Um mês depois, pouca coisa mudou. Mas o general, que desde 1.º de junho
comanda a força militar da Missão das Nações Unidas para a Estabilização no
Haiti (Minustah), vê sinais de mudança: “Conseguimos fazer das tropas
brasileiras parte da paisagem de Porto Príncipe, os haitianos aos poucos vêm
se aproximando de nós, mas precisamos de um trabalho de reconstrução do país
para torná-los aliados da missão.”
A ansiedade por resultados faz parte da rotina dos soldados brasileiros no
Haiti. Eles sabem que cuidar da parte militar da Minustah é uma tarefa
gigantesca. Mas se altas doses de cidadania não forem introduzidas no país
mais pobre do Hemisfério Ocidental todo o esforço será em vão. Os haitianos
não têm quase nada.
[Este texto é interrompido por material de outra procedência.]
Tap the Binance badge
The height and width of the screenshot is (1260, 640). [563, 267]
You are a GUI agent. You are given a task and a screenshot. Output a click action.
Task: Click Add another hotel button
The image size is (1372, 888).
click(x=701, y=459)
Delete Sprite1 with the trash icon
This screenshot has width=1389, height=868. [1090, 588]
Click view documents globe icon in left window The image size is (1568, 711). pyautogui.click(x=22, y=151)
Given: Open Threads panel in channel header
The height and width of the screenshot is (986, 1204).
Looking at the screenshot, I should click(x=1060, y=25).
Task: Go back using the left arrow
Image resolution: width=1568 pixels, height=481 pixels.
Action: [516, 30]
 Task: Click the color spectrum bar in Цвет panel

Emprego, luz, água potável, telefone, emprego, uma
simples carteira de identidade, escola, saúde, transporte, policiamento,
justiça, todos esses direitos vêm sendo negados a eles.
Representantes das Nações Unidas ainda não nomeados vão elaborar planos
importantes como a política de desarmamento, a desmobilização das gangues
armadas, a recuperação das instituições e a criação de uma polícia civil
confiável. Ao Brasil, que com a missão quer somar pontos para obter uma vaga
no Conselho de Segurança da ONU, cabe a tarefa de dar suporte a esses planos.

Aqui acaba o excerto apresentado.